- Collected data entries
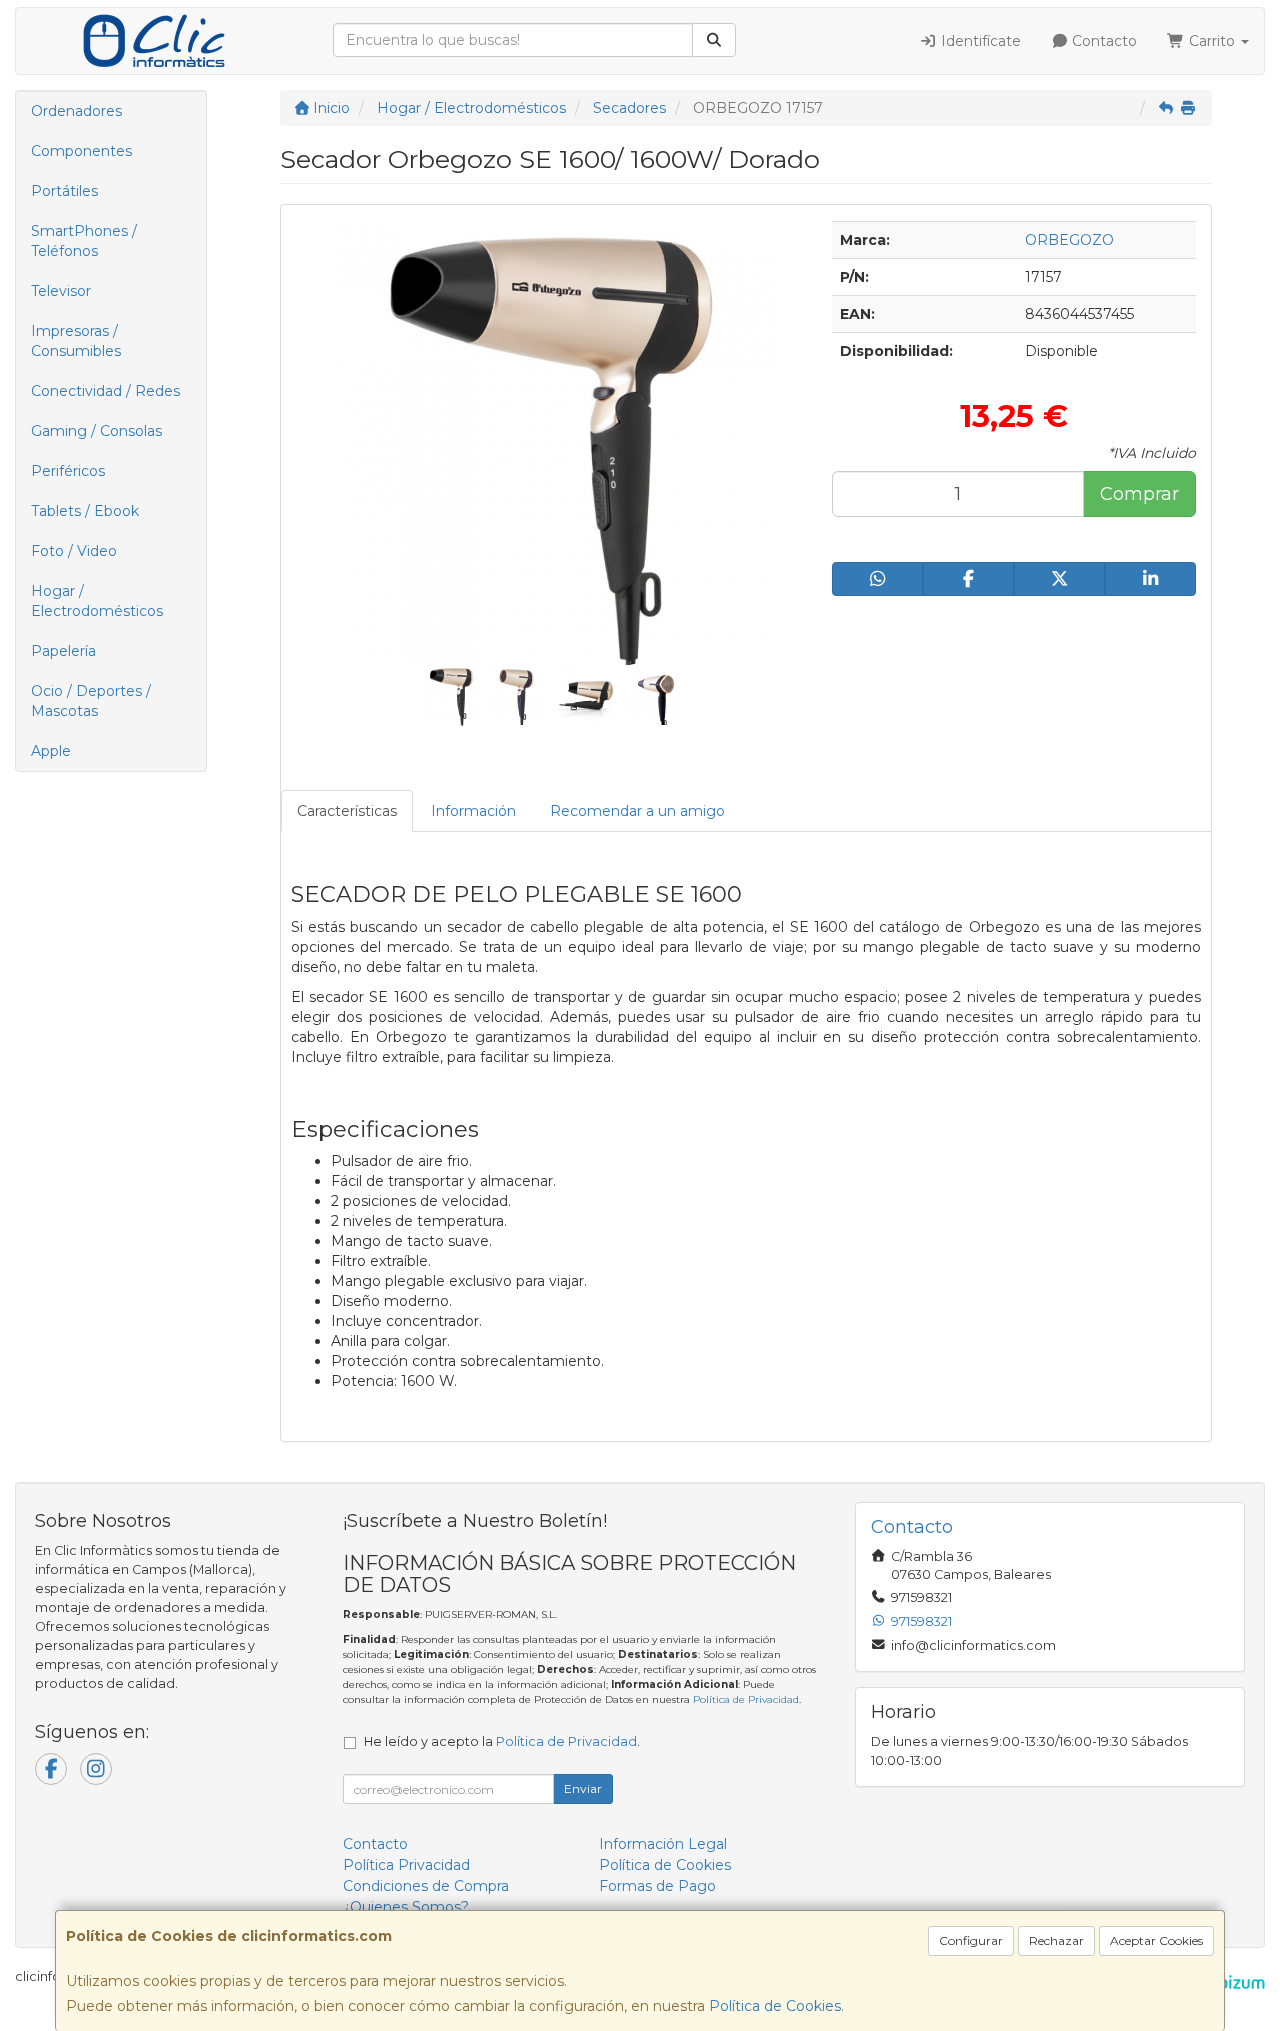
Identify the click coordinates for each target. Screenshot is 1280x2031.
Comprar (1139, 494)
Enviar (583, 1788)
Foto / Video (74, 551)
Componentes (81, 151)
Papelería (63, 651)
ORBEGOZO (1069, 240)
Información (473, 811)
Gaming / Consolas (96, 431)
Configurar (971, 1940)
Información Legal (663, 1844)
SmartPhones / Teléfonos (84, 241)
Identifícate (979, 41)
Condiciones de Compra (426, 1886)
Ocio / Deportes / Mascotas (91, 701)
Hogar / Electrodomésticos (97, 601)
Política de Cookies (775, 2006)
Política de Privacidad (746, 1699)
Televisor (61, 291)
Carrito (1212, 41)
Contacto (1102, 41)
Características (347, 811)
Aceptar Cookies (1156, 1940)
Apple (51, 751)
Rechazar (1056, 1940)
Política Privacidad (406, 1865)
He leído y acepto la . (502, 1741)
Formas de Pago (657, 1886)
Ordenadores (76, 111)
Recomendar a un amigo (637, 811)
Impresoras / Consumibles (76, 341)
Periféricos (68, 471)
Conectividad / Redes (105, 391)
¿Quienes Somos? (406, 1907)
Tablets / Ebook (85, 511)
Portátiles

- Required action
The answer is the complete set of records, copied exactly, with pictures omitted.

- Exercise output
Identify the click coordinates for each target. Screenshot is 1280x2031.
Comprar (1139, 494)
Enviar (583, 1788)
Foto / Video (74, 551)
Componentes (81, 151)
Papelería (63, 651)
ORBEGOZO (1069, 240)
Información (473, 811)
Gaming / Consolas (96, 431)
Configurar (971, 1940)
Información Legal (663, 1844)
SmartPhones / Teléfonos (84, 241)
Identifícate (979, 41)
Condiciones de Compra (426, 1886)
Ocio / Deportes / Mascotas (91, 701)
Hogar / Electrodomésticos (97, 601)
Política de Cookies (775, 2006)
Política de Privacidad (746, 1699)
Televisor (61, 291)
Carrito (1212, 41)
Contacto (1102, 41)
Características (347, 811)
Aceptar Cookies (1156, 1940)
Apple (51, 751)
Rechazar (1056, 1940)
Política Privacidad (406, 1865)
He leído y acepto la . (502, 1741)
Formas de Pago (657, 1886)
Ordenadores (76, 111)
Recomendar a un amigo (637, 811)
Impresoras / Consumibles (76, 341)
Periféricos (68, 471)
Conectividad / Redes (105, 391)
¿Quienes Somos? (406, 1907)
Tablets / Ebook (85, 511)
Portátiles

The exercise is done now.